Lavoro all’estero: retribuzioni convenzionali applicabili anche con trasferte in Italia

L’Agenzia delle Entrate conferma l’applicazione del regime agevolato per i distaccati anche in caso di trasferte occasionali durante il periodo di lavoro all’estero

Pubblicata il 12 settembre la risposta ad interpello n. 428 che affronta il tema dell’applicabilità della retribuzione convenzionale ai lavoratori distaccati all’estero.

Il caso riguarda quello di una società commerciale che ha distaccato un proprio dipendente in Germania per l’assunzione del ruolo di CEO della locale consociata. Il lavoratore conserva la propria residenza fiscale in Italia nel 2022 in quanto ha mantenuto nel territorio dello Stato il proprio centro vitale degli interessi (famiglia). Sebbene la sede di lavoro principale sia individuata presso la distaccataria, l’Amministratore Delegato effettua, sempre nell’interesse esclusivo della stessa, occasionali trasferte in vari Paesi diversi dalla Germania (tra cui 32 giorni lavorativi in Italia).

Proprio in considerazione delle trasferte in Italia, la società istante chiede se vengano meno i requisiti dell’esclusività e continuità del rapporto di lavoro prestato all’estero, previsti dall’art. 51, co. 8-bis del TUIR.
Si ricorda che tale articolo prevede la tassazione del reddito di lavoro dipendente prodotto all’estero sulla base delle retribuzioni convenzionali fissate annualmente con decreto del Ministro del Lavoro e delle Politiche Sociali, senza tener conto di retribuzione effettivamente corrisposta, purché che siano rispettate le seguenti condizioni:

  • il lavoratore, operante all’estero, sia inquadrato in una delle categorie per le quali il decreto del citato Ministero fissa la retribuzione convenzionale;
  • l’attività lavorativa sia svolta all’estero con carattere di permanenza o di sufficiente stabilità;
  • l’attività lavorativa svolta all’estero costituisca l’oggetto esclusivo del rapporto di lavoro e, pertanto, l’esecuzione della prestazione lavorativa sia integralmente svolta all’estero;
  • il lavoratore nell’arco di dodici mesi soggiorni nello Stato estero per un periodo superiore a 183 giorni.

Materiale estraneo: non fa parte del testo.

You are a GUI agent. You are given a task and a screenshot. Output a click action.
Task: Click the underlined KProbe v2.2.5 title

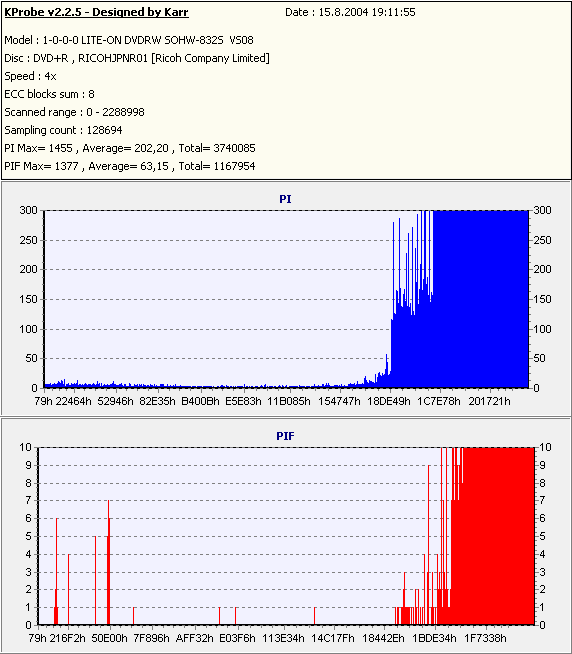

L’Agenzia delle Entrate conferma la possibilità di applicare il regime agevolato anche se il lavoratore effettua, per esigenze aziendali e nell’esclusivo interesse della Consociata, trasferte occasionali in altri Paesi (compresa l’Italia), a condizione che la prestazione lavorativa all’estero sia esclusiva e continuativa e si svolga all’estero per più di 183 giorni nell’arco di dodici mesi.